Historicising the Humanities at Makerere University since 1922

Josephine Ahikire
Highest Qualification: 
Associate Professor
Terms of Employment: 
College of Humanities and Social Sciences
College of Humanities and Social Sciences
Granting agency: 
The Andrew W. Mellon Foundation
USD 800,000
2019 to 2022
Project Details: 

Research Focus: Historicizing and Rethinking Humanities and Humanistic Social Sciences Knowledge Production from a Ugandan Locus: Makerere University Since 1922

Project Preamble
The project underscores the significance of humanities, but also highlights the challenges (held in low esteem – underfunding; relying on western epistemic traditions for new knowledge, translating and disseminating this knowledge (theoretical and methodological approaches, reading lists). 
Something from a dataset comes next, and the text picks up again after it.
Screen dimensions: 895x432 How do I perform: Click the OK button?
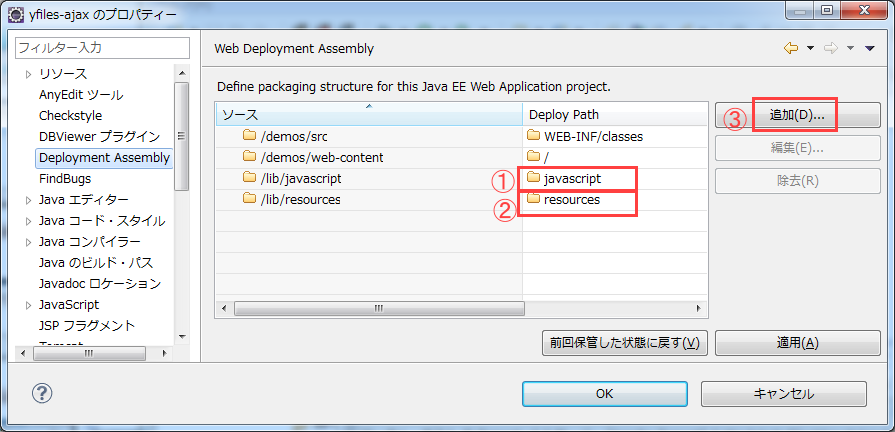(604, 393)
The critical role of humanities and humanistic social sciences consists in comprehending, interpreting, and recognising societal commonalities and differences; fostering critical thought, social justice, equity and democratic practice. CHUSS has championed this role for a long time. Indeed, in the 1960s and 1970s before the onslaught of neoliberalism and the emphasis on STEM, the humanities and humanistic social sciences were vibrant. Needless to say, the humanities have been at the heart of Makerere University since the introduction of History in 1946, the East African Institute of Social Research in 1948. The Faculty of Arts and Social Sciences was reputed for eminent scholars and post-independent political leaders, including Julius Nyerere, Milton Obote, Mwai Kibaki, Benjamin Mkapa, Oginga Odinga, Okot p’Bitek, Ali Mazrui, David Rubadiri, Nuruddin Farah, Ngugi wa Thiong’o, John Ruganda, V. S. Naipul, Wole Soyinka, etc.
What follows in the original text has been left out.